Task:
Below is a listing. Return the lines from the one that contains "The width and" to the one that contains "This screenshot has", both ends included, verbatim and with no pictures.

Data provided:

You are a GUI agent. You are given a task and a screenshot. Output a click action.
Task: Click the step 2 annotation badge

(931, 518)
--
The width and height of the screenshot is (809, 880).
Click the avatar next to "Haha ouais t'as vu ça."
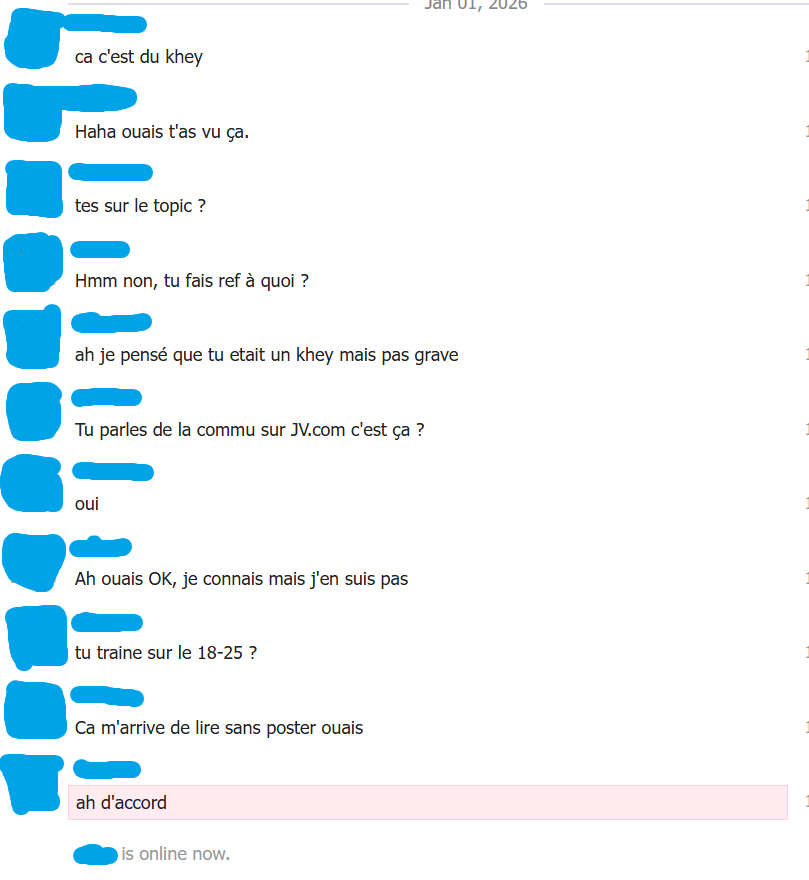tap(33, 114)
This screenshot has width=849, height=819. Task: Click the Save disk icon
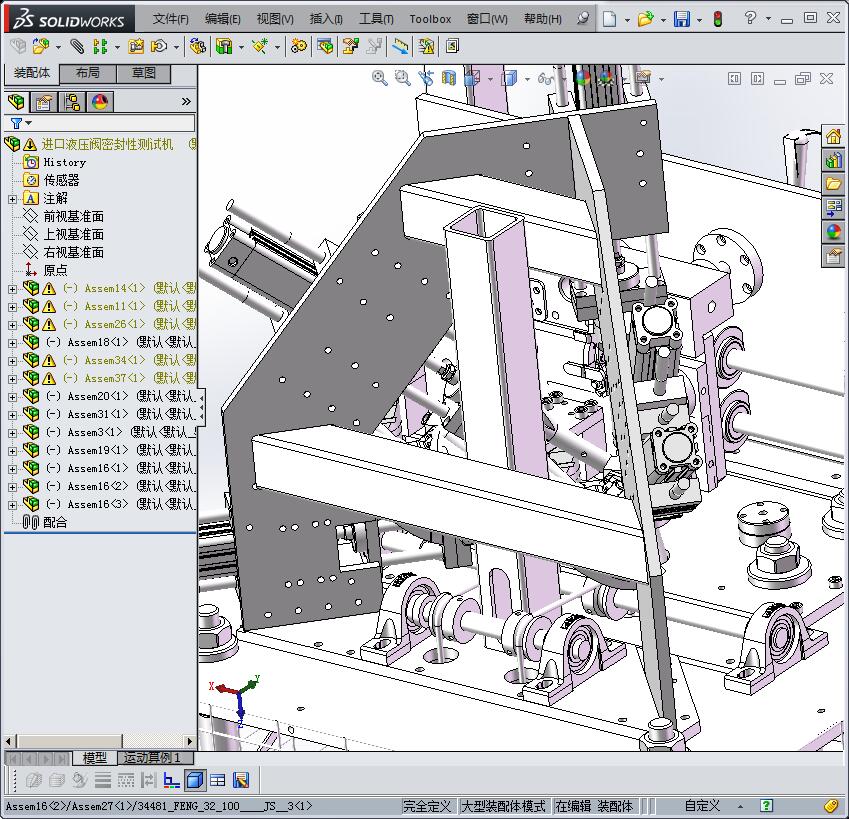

Response:
The width and height of the screenshot is (809, 880).
Click the avatar next to "Haha ouais t'as vu ça."
tap(33, 114)
This screenshot has width=849, height=819. Task: Click the Save disk icon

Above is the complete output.